Percebe-se a intenção do escritor em demonstrar o desencontro entre os os movimentos do jazz de Keith Jarrett, que desenham musicalmente as imagens das folhas tangidas pelo vento de outono e as duras imagens da vida num local onde o clima é inóspito, mesmo no final do inverno (“nesta última semana de março, em que não existe o menor sinal de prenúncio de primavera nos ares” 33

ou “Os pinheiros continuam verdes e as árvores de galhos nus” 34

, situando-as no espaço de uma cidade do interior americano onde se encontra o protagonista chamado de “você”, por esse narrador muito íntimo que se reflete na sua personagem.

_____________ 30 Ibid., p. 33. 31 Ibid., p.32. 32 Ibid., p. 31-32. 33 Ibid., p. 20. 34 Ibid., p. 28.

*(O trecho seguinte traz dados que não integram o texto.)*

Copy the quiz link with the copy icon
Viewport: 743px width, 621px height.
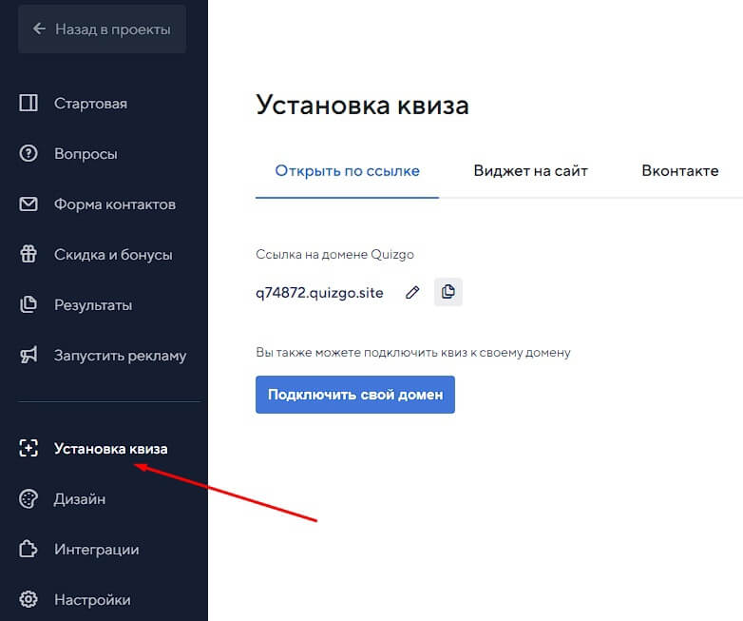pyautogui.click(x=448, y=292)
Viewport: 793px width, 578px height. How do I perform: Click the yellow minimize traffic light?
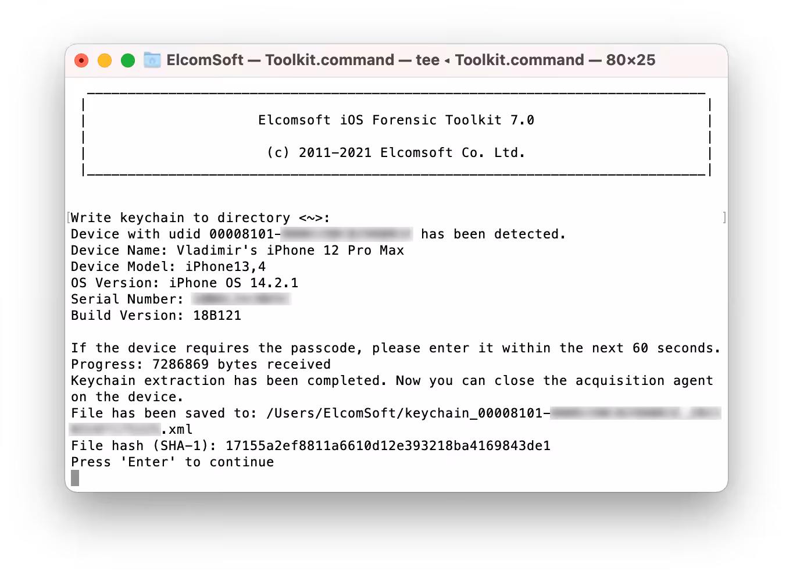click(105, 60)
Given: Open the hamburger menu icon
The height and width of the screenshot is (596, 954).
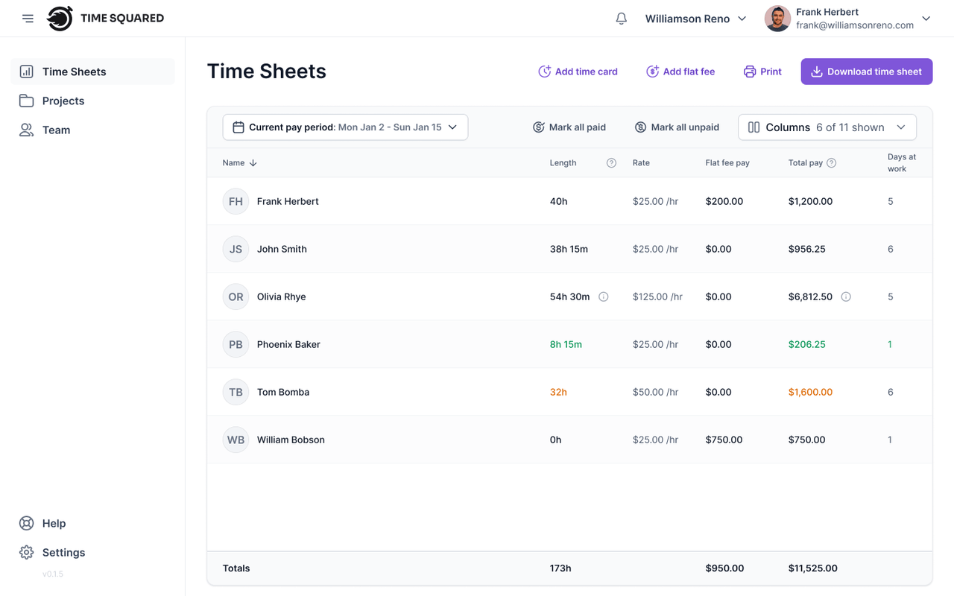Looking at the screenshot, I should point(28,19).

Num segundo momento, esse “você” começa a ouvir o cd que comprara nas suas andanças pela cidade gelada naquela tarde 35. A partir daí, outro movimento, provocado pela música do grande improvisador do jazz, embalará as memórias do protagonista, via narrador: as caminhadas pela cidade fria, varrida pelo vento invernal, cidade suja de “calçadas cobertas de lixo do Primeiro Mundo” 36

. As folhas de outono, ou folhas mortas, da canção de Keith Jarrett, aqui se tornam as “folhas secas encharcadas” que aparecem sob a neve dissolvida pela chuva. Levadas pelo vento, passam a incorporar o lixo das ruas, formando um bolo amarelado de folhas amassadas e trituradas pelos pés dos passantes, indistintas na lama.

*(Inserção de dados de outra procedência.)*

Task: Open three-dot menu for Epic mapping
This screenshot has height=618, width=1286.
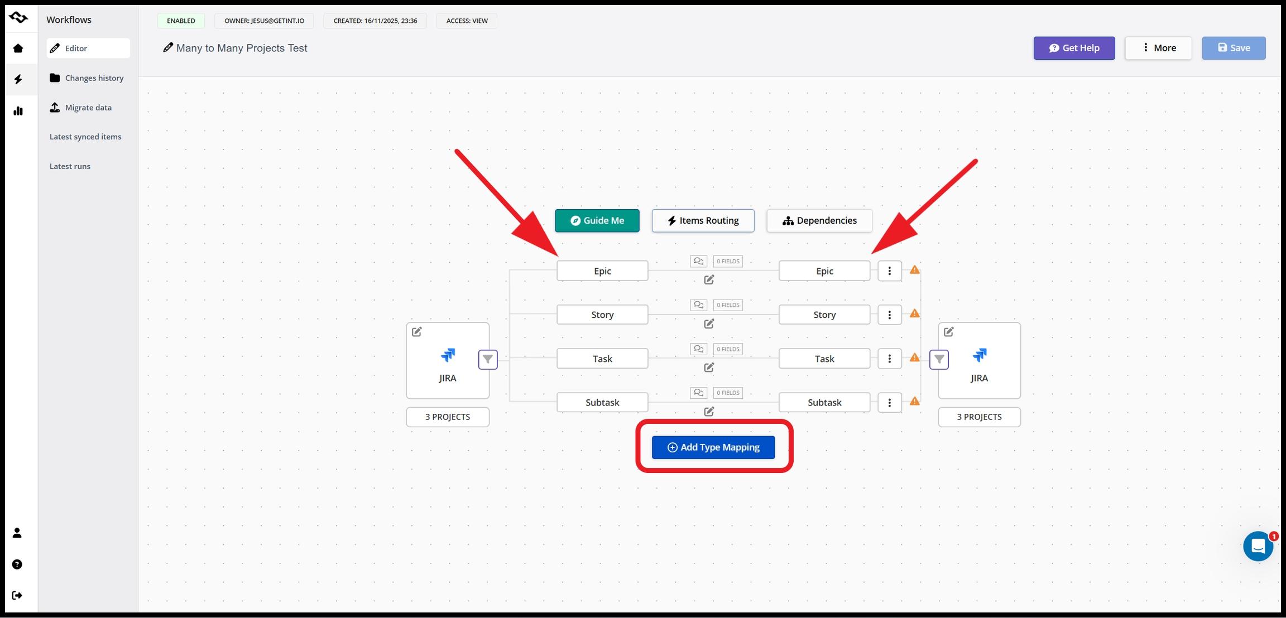Action: point(889,271)
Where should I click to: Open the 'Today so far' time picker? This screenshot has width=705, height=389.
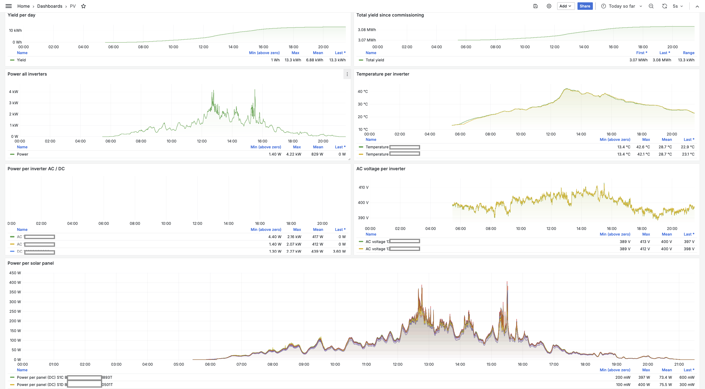[x=622, y=6]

O tempo da narrativa se estende por dois dias que se abrem – pela música – a outros dias, a outros anos e décadas passadas na vida do protagonista, relembradas pelo narrador. No seu passeio de “ontem” pela cidade enlameada, “você” pegou três folhas e delas escolheu a mais limpa, perfeita e a mais firme, para que lhe trouxesse recordações dessa temporada, quando aberto o livro num dia de sol e solidão no Rio. Logo depois, porém, “você” decidiu por deixá-la onde estava, pois não valia a pena tal lembrança. Entretanto, a música de Keith Jarrett não lhe permitiria o esquecimento, assegura o narrador.

As autumn leaves da música fazem-no evocar as “folhas secas encharcadas” das margens do Sena e o tempo que passou em Paris, jovem sem dinheiro flanando por aquelas margens, no início dos anos 1960, sozinho, ou acompanhado por eventuais amantes. Ou voltava quinze anos depois, em meados dos anos 1970, quando a “imutável fisionomia nostálgica de Paris” 37 havia sido destruída graças à especulação imobiliária. Dessa vez, “sentado no mesmo banco do mesmo parque”, pode sentir o perfume outonal espraiando-se pelo cais do rio, que no verão era tomado por outros (maus) odores. As folhas secas da cidade americana se perderão na lama e na lembrança; “você” fez questão de pisá-las “hoje”, ao voltar para casa.

_____________ 35 Ibid., p. 17. 36 Ibid., p. 23. 37 Ibid., p.39.

O conto de Silviano Santiago, como outras das suas obras, põe em cena elementos da alta cultura, da baixa cultura, da cultura pop, referências a personagens e obras da literatura francesa, do cinema, do teatro (a Tosca, de Puccini, Romeu e Julieta, de Shakespeare, Our town, de Thornton Wilder, os musicais da Broadway e off Broadway são mencionados); da música erudita e popular, brasileira e estrangeira; referências aos jornais americanos, às revistas femininas (moda e maquilagem) e às esportivas (futebol americano), às revistas sobre e para negros e às revistas pornográficas, que aparecem no início e no final do conto. Todos esses elementos compõem os vários ritmos de Autumn Leaves.